Supplied passage =>
-=-=-
Treatment includes physiotherapists working (e.g. massaging) on your neck, while carefully moving or controlling the position of your head. A physiotherapist guides you through specific head positions to reposition the crystals (mentioned in the previous section). This practice is best carried out by a trained medical professional.

Research has shown that treatment manoeuvres (carefully controlled movements) achieve a 94% success rate by the 6 months’ follow up session with patients (Peggy, 2005). You can expect myofascial work (deep massage and improved joint movements) to the neck. Home exercises to improve your balance might be required when necessary.

What you can expect after the treatment

After treatment you may feel unwell. We advise you ask someone to drive you or catch an Uber. We don’t recommend driving after treatment.

How many treatments are necessary?

Unfortunately, there is no quick fix. We recommend 2 to 3 treatments for the first 3 weeks. Each person’s case is unique and could respond to treatment in a different way. We can give you a clearer indication of how long it will take to make a full recovery, once we’ve seen how you respond to treatment and how fast you progress.
-=-=-
Data excerpts =>
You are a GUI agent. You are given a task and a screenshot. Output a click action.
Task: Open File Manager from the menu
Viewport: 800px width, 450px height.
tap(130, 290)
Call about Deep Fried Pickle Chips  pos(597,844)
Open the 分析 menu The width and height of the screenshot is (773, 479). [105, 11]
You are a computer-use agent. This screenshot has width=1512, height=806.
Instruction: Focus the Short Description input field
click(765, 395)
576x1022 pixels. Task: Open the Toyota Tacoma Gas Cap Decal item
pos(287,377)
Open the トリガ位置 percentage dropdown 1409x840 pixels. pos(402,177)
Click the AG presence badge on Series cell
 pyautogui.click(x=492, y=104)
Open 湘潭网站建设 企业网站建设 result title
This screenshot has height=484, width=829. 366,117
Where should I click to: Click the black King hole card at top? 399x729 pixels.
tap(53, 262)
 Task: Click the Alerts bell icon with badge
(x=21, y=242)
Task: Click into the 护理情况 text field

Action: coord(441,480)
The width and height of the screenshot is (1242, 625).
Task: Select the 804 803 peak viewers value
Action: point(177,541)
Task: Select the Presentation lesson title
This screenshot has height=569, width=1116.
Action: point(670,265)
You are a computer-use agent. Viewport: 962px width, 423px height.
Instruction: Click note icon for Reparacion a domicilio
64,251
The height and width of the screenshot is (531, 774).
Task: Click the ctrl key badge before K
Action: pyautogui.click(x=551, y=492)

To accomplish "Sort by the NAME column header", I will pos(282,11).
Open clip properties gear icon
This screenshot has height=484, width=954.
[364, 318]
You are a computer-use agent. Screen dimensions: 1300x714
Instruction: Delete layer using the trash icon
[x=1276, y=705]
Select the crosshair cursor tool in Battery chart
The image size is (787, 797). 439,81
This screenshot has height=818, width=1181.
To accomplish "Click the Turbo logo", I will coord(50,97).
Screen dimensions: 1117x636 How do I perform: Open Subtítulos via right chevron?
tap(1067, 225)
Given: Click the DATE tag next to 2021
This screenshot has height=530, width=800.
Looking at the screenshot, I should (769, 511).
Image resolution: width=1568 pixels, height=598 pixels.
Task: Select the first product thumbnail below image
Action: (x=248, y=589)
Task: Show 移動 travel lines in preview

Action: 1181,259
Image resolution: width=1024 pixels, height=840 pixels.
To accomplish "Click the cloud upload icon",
-=-=-
Task list =>
- 1) Answer these from the treatment passage:
(a) What success rate do treatment manoeuvres achieve by the 6 months' follow up session?
(b) How many treatments are recommended for the first 3 weeks?
(c) What two ways of getting home after treatment are suggested?
- 2) According to the treatment passage, why is driving after treatment not recommended?
- 3) Carry on the treatment passage from the point where it stops.
The listing has no connection to the treatment passage.

List of answers =>
- 1)
(a) A 94% success rate.
(b) 2 to 3 treatments.
(c) Asking someone to drive you or catching an Uber.

- 2) The passage says you may feel unwell after treatment. For that reason it advises you to have someone drive you or to catch an Uber.

- 3)
Test yourself with the Romberg test

Stand in the corner of a room. Don’t let your body touch the walls. Stand with your feet comfortably (a hip distance) away from each other. Keep your arms next to your sides and keep your eyes open.

Now, close your eyes and count how many seconds you can hold that position without losing your balance. When feel as if you might topple over, open your eyes and (if necessary) press against the walls. The walls are there to ‘catch’ you. Pay attention to which side you lose your balance.

Next, bring your feet together so that they touch. Again, close your eyes and count how many seconds you can hold the position. Did you lose your balance to the same side again?

Now, place your right foot in front of the left (as if you are taking a step). Close your eyes again and count. Repeat with your left foot in front of the right.